** EXERCISE OBJECTIVE **
Check every line of the entries that follow, and copy the ones containing "question".

Stored records
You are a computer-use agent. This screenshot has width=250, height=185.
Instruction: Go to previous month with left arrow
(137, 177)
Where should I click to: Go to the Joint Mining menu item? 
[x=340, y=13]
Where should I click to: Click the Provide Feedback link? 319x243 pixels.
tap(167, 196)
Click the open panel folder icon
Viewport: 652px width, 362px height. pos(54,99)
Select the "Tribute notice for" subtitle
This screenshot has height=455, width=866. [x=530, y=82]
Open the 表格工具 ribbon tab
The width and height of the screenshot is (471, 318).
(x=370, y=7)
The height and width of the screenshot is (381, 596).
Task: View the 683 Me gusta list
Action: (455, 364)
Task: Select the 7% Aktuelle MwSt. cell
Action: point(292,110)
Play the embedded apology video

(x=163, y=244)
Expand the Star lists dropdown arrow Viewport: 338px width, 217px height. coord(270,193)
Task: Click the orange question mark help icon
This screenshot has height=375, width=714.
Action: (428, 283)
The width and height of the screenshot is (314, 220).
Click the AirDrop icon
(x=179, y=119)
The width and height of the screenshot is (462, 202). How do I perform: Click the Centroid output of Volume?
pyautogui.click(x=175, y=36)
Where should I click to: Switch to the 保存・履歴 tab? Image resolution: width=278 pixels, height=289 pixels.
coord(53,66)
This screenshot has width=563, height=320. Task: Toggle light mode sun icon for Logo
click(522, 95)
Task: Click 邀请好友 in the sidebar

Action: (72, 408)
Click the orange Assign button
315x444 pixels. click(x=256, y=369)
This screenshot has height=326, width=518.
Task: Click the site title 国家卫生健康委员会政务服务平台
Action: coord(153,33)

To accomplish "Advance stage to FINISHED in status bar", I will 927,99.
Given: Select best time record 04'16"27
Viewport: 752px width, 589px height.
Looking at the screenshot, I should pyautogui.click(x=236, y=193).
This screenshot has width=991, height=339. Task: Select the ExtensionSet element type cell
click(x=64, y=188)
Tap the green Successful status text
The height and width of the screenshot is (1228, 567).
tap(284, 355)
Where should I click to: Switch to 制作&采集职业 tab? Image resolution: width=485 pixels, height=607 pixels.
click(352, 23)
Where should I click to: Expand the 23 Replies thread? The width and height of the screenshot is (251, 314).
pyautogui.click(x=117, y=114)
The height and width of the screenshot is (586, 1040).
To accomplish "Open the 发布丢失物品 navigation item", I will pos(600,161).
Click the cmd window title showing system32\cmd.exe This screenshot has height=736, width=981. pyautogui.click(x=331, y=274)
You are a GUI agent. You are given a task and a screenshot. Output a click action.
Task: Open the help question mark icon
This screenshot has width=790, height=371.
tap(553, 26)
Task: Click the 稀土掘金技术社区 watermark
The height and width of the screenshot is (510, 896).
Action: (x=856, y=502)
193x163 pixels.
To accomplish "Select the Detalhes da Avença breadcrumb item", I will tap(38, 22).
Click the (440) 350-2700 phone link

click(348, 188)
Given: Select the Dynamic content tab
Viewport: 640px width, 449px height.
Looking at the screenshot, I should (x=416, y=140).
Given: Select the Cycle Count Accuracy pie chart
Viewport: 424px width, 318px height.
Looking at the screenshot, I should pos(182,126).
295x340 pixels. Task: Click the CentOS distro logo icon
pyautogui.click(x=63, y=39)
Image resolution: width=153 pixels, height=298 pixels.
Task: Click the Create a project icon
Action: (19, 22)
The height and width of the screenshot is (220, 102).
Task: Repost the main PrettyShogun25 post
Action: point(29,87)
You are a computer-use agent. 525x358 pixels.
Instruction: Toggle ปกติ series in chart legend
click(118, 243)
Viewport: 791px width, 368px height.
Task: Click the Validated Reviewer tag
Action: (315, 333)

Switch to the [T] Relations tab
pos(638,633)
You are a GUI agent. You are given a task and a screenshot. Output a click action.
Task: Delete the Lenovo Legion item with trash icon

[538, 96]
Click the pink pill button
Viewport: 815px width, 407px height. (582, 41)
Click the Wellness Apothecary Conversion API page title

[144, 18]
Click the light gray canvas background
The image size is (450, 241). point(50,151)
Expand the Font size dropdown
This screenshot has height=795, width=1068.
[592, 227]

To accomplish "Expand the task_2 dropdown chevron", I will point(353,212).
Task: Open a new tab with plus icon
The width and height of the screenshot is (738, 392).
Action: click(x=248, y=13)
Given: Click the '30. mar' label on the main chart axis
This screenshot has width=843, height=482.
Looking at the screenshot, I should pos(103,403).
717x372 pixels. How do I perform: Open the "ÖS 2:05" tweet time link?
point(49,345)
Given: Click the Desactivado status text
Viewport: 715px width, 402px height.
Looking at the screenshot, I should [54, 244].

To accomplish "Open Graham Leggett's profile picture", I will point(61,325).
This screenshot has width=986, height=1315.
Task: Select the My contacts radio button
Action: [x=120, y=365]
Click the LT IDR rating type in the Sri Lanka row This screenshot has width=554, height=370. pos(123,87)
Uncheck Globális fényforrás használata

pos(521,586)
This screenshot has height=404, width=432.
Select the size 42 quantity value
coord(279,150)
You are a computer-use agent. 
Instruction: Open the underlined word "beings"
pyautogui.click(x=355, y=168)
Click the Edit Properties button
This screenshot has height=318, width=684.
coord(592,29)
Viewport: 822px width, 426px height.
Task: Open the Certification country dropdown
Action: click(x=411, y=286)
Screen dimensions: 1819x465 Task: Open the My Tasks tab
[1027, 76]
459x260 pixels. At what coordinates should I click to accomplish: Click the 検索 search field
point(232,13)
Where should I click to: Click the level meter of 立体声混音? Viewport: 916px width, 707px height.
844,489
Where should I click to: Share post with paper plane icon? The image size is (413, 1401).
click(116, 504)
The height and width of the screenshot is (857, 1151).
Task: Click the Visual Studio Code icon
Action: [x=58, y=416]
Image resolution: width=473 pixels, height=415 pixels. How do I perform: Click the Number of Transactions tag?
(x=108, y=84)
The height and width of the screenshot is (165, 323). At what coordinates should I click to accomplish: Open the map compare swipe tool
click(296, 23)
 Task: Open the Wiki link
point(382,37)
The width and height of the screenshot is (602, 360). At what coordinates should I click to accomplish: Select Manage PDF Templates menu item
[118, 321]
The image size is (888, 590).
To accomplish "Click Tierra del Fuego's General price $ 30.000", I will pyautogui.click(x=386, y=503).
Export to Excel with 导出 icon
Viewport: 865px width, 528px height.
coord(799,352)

** COMPLETED TASK **
Task: Click the orange question mark help icon
Task: Open the help question mark icon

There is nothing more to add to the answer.